Educational games only....for as long as possible.
The best documentaries Gramps can find.
And....UK music from the 80's

Should turn out ok then.


----------



## cookiemonster (Feb 27, 2015)

It's really just for the same programs and stuff she is using at school and films and whatever I can find.


----------



## krusha03 (Feb 27, 2015)

Ah that child is gonna get spoiled by the speed of an ssd. I remember the first time I put one in my laptop it's like a whole new world opened up to me. Today if the desktop doesn't become responsive in 20 sec I am getting annoyed and curse at the pc


----------



## CAPSLOCKSTUCK (Feb 27, 2015)

old slow hdd still loads W7 quickly


----------



## krusha03 (Feb 27, 2015)

CAPSLOCKSTUCK said:


> old slow hdd still loads W7 quickly
> 
> View attachment 63002


There is a difference between loading windows and desktop being responsive  What does boot racer say for you

PS. Sorry for the of-topic


----------



## CAPSLOCKSTUCK (Feb 27, 2015)

i have never heard of boot racer so i just tried it



 

windows loads reasonably quick.........internut takes ages.  interesting, thanks for the boot racer tip. I shall now go and play with all my start up settings, thanks @krusha03


----------



## cookiemonster (Feb 27, 2015)

This is what I got.


----------



## CAPSLOCKSTUCK (Feb 27, 2015)

Anyone fancy a different thread ?


done.


----------



## cookiemonster (Mar 2, 2015)

Hi sorry to keep on but I was thinking as I have an
Intel Core i5 4690K 3.5GHz Socket 1150 6MB L3 Cache Retail Processor
and I was going to put an i3 into my granddaughters could I kill two birds with one stone and  put my i5 into my granddaughters rig and give myself an upgrade to an
http://www.ebuyer.com/645546-intel-...1150-8mb-l3-cache-retail-boxed-bx80646i74790k 
are these the same.
http://www.scan.co.uk/products/inte...gt-s-dmi-12ghz-gpu-40x-ratio-84w-retail-c0-st 
and would I notice any difference.


----------



## cookiemonster (Mar 8, 2015)

Hi with your help so far my granddaughters system is

Zalman Z3 Plus ATX/M-ATX Tower Case - Black
Gigabyte GA-Z97P-D3 Intel Z97, S1150
Intel Core i5 4690K 3.5GHz Socket 1150 6MB L3 Cache
Arctic Cooling Freezer I11 Compact Performance Cpu Cooler
Kingston HyperX Savage Red 8GB (2x4GB) DDR3 PC3-19200C11 2400MHz Dual Channel Kit
Asus R7250-1GD5 graphics card
Liteon Ihas324 24x Dvd±rw (dual ±r)/ram Sata Drive
Windows 7 Home Premium w/SP1 64bit
Microsoft Wired Keyboard 600 Black - USB
Kensington Mouse-in-a-Box - optical - wired - USB - black
Xenta 2.1 Speaker System

I was going to put my spare Corsair TX750W PSU in but I think it is a bit overkill plus its not semi modular or modular so the would be a lot of long spare cables so I was thinking of getting her a new PSU

http://www.ebuyer.com/429986-corsair-cxm-500w-semi-modular-80-bronze-power-supply-cp-9020059-uk 

http://www.ebuyer.com/429886-corsair-cxm-430w-semi-modular-80-bronze-power-supply-cp-9020058-uk

what do you think of this one I know it's ebuyer but not being mean I get free postage.

---+---

→ **Directive 1**:
Answer these questions about the forum thread:
(a) Which power supply did cookiemonster consider using but judge a bit overkill?
(b) Which tool did CAPSLOCKSTUCK say they had never heard of before trying it?
(c) Which graphics card appears in the list of the granddaughter's system?
The forum thread and the entries after it come from unrelated sources.

---+---

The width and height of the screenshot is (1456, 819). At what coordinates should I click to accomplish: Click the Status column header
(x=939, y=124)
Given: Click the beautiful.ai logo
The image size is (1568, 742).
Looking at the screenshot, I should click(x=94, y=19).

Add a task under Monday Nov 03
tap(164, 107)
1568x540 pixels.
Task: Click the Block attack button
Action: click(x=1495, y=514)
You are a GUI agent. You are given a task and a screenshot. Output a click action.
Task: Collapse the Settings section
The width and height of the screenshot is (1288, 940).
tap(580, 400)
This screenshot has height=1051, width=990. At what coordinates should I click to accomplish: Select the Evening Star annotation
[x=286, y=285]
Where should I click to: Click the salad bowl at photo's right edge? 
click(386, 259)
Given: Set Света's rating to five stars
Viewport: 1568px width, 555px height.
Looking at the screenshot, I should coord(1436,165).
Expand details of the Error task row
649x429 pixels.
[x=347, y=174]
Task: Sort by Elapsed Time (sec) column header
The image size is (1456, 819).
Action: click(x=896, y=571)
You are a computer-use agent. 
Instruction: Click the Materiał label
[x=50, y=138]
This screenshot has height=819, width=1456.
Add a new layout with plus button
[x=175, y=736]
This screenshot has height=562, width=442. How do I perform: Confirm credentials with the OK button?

---+---

→ **Directive 2**: Output the following lines of the entries as a JSON list of strings, one string per line and without blank lines. Begin at the line that contains "Given: Set Света's rating to five stars" and stop after the line that contains "[x=175, y=736]".

→ **Final result 1**:
(a) A spare Corsair TX750W PSU
(b) Boot racer
(c) Asus R7250-1GD5

→ **Final result 2**:
[
  "Given: Set Света's rating to five stars",
  "Viewport: 1568px width, 555px height.",
  "Looking at the screenshot, I should coord(1436,165).",
  "Expand details of the Error task row",
  "649x429 pixels.",
  "[x=347, y=174]",
  "Task: Sort by Elapsed Time (sec) column header",
  "The image size is (1456, 819).",
  "Action: click(x=896, y=571)",
  "You are a computer-use agent. ",
  "Instruction: Click the Materiał label",
  "[x=50, y=138]",
  "This screenshot has height=819, width=1456.",
  "Add a new layout with plus button",
  "[x=175, y=736]"
]